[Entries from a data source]
■ ■ ■ ■ ■ ■ ■
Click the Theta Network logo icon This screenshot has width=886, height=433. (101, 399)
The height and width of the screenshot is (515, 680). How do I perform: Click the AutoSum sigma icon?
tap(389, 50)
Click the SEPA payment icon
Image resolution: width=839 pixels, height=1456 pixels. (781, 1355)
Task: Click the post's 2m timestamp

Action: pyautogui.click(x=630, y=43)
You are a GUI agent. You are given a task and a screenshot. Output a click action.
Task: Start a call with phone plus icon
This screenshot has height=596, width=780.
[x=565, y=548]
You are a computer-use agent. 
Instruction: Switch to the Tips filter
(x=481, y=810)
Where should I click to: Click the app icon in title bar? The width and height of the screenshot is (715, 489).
■ ■ ■ ■ ■ ■ ■
Directions – Present every line of the entries above as a numbered list, skipping any blank lines.

Task solution –
1. Click the Theta Network logo icon This screenshot has width=886, height=433. (101, 399)
2. The height and width of the screenshot is (515, 680). How do I perform: Click the AutoSum sigma icon?
3. tap(389, 50)
4. Click the SEPA payment icon
5. Image resolution: width=839 pixels, height=1456 pixels. (781, 1355)
6. Task: Click the post's 2m timestamp
7. Action: pyautogui.click(x=630, y=43)
8. You are a GUI agent. You are given a task and a screenshot. Output a click action.
9. Task: Start a call with phone plus icon
10. This screenshot has height=596, width=780.
11. [x=565, y=548]
12. You are a computer-use agent. 
13. Instruction: Switch to the Tips filter
14. (x=481, y=810)
15. Where should I click to: Click the app icon in title bar? The width and height of the screenshot is (715, 489).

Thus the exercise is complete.